Being a multiracial country, Malaysia also offers international students with the unique opportunity to experience diverse cultures and also get acquainted with other students from various countries.

“Students will gain a global perspective by interacting, working and living with people of different backgrounds and at the same time, lead an exciting and dynamic student life – travelling to the different islands, celebrating various festivals and enjoying the various delicacies unique to Malaysia,” he states.

Mixing the Old and the New

Moving forward, EMGS plans to strengthen its relationship with other stakeholders within the Malaysian higher education ecosystem. This involves strategic cooperation with the Ministry of Higher Education and the HEIs.

In addition, EMGS also looks to increase its participation in education fairs abroad as part of its efforts to enhance Malaysia’s presence as an education hub. “The post pandemic landscape allows us to diversify our promotion efforts, which over the past two years, have been limited to online mediums,” Mohd Radzlan explains.

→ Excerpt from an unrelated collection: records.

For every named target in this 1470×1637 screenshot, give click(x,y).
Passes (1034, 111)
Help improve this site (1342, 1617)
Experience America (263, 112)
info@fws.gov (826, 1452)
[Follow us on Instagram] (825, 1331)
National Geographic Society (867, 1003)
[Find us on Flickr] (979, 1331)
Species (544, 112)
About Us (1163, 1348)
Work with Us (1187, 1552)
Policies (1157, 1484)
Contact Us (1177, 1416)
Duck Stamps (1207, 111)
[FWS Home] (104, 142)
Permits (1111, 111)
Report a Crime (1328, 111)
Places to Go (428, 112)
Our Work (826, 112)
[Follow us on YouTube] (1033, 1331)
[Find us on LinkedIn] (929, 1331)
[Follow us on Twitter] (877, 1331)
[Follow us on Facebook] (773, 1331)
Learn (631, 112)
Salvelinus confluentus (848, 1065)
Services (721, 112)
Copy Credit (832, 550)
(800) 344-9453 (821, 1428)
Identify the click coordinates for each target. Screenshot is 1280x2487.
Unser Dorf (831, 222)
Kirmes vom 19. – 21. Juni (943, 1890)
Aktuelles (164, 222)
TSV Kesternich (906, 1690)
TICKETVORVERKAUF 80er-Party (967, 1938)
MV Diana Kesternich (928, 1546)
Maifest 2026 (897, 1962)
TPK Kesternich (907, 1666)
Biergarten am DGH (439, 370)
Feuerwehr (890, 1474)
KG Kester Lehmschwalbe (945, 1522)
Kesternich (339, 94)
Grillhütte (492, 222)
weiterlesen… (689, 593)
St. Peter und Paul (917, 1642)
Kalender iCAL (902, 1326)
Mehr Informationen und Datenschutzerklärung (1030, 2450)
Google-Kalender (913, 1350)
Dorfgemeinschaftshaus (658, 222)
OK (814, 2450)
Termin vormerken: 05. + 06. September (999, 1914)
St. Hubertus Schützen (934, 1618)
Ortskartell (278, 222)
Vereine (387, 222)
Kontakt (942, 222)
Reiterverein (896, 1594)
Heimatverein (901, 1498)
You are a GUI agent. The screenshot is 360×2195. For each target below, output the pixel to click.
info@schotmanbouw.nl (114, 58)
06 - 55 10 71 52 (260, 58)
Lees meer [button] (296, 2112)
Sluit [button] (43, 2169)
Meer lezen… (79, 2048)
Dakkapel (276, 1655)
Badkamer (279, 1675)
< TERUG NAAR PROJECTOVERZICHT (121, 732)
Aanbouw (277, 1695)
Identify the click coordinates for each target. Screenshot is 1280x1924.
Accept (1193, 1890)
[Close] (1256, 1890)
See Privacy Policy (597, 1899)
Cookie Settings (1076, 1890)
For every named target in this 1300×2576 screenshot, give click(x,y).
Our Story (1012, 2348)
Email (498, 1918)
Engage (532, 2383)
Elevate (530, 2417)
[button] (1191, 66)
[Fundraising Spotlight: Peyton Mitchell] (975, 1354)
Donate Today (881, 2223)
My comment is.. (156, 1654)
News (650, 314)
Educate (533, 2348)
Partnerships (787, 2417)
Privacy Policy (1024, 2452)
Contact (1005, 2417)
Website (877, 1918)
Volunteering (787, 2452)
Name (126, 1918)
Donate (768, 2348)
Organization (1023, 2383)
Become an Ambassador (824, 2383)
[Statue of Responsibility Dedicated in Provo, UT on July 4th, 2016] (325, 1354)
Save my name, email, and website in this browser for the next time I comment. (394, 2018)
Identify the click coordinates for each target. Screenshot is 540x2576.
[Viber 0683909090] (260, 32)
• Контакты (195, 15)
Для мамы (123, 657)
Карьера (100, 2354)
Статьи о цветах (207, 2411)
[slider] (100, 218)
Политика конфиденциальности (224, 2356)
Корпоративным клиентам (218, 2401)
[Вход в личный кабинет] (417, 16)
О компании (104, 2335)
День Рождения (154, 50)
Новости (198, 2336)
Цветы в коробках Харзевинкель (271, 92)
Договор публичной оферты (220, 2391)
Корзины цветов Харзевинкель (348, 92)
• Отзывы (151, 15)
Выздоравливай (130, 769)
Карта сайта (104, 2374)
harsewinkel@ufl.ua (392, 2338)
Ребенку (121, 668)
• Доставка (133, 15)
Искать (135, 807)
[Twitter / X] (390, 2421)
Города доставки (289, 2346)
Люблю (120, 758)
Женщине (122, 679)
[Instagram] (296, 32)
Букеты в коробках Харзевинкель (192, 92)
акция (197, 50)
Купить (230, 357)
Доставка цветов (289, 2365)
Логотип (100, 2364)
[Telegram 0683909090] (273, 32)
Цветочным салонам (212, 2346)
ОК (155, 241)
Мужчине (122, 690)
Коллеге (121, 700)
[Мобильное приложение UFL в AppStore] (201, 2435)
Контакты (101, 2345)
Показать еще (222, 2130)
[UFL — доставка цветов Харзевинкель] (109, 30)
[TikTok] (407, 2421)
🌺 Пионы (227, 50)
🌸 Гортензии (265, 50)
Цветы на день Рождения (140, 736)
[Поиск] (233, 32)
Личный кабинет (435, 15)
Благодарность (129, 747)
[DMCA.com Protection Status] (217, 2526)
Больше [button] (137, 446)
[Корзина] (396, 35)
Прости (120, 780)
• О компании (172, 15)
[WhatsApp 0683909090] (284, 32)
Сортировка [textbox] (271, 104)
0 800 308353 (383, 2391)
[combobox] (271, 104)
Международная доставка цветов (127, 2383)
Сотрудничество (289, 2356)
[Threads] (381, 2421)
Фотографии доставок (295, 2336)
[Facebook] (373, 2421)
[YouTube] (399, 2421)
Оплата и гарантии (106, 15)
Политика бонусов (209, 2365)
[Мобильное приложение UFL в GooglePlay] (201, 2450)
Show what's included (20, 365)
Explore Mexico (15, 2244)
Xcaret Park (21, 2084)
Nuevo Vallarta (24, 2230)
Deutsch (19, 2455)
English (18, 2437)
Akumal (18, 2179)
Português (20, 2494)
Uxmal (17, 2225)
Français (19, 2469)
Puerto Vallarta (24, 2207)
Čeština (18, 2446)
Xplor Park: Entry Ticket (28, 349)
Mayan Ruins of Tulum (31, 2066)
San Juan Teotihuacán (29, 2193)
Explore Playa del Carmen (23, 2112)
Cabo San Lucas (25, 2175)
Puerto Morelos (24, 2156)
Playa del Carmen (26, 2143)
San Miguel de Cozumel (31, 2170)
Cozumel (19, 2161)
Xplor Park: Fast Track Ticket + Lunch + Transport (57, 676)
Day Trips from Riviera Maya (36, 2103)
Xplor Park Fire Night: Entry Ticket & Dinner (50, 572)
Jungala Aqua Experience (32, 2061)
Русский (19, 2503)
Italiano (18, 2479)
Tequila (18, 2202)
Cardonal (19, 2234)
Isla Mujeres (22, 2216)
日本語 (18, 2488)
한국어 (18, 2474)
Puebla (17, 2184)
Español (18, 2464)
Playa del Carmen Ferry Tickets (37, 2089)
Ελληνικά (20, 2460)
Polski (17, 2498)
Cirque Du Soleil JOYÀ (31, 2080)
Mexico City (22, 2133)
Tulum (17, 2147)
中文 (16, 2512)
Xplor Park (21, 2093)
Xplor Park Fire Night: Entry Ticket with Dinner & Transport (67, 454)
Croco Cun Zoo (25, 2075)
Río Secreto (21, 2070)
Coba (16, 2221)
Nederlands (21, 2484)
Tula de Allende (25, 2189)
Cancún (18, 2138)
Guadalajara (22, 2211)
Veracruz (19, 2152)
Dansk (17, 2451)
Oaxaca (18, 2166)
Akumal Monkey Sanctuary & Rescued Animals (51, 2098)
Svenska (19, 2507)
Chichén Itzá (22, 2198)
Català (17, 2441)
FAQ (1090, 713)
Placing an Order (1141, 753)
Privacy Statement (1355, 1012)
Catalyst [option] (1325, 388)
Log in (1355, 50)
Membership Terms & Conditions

With travel restrictions lifted, the EMGS team are travelling abroad almost every month to participate in various international education fairs. Recently, EMGS also held a tour in Indonesia, specifically in Jakarta and Pekanbaru which attracted 2,000 and 1,000 visitors respectively. “We saw how excited students were to visit booths and receive first-hand information from university representatives,” Mohd Radzlan shares.

He adds, “We do believe online classes and webinars are here to stay. But being on-the-ground, greeting students and their parents makes the experience more personal for them, so we try to be physically present where opportunity arises. Organising more tours in other countries is definitely in the pipeline.”

The Road Ahead

Mohd Radzlan believes that there are more challenges ahead in EMGS journey. “Although the worst of the pandemic is behind us, we believe that it will continue to influence many students’ decision to study in another country, at least in the foreseeable future. We must play a role in creating a conducive and safe environment for international students studying in Malaysia.”

In five years, Mohd Radzlan wishes for EMGS to be on par with British Council in the UK and IDP Education in Australia. “We have big shoes to fill, of course. These organisations have really established themselves as the go-to for international students’ services in their respective countries. Staying complacent is simply not on the cards”. This is in line with his philosophy: Do not wait for the world to change, we need to change the world.

“Go above and beyond. Always ready to take calculated risks – this is the mindset that EMGS has adopted as a team as we strive to ensure that interest to study in Malaysia can be sustained over time,” he affirms. “We have done it a decade ago, and will continue doing so in the future. Together, EMGS can achieve anything it sets its mind to.”

Having carved a name for itself in various key sectors like electrical and electronics, oil and gas, tourism and healthcare, Malaysia is vying to cement itself as the destination of choice for higher education. No doubt, the country has made valuable inroads in this space thanks to EMGS’s decade-long efforts in promoting Malaysia and its HEIs globally. As the company embarks on its next phase of development, EMGS is committed to working hand-in-hand with Malaysian HEIs, and assisting the country in its climb to the top.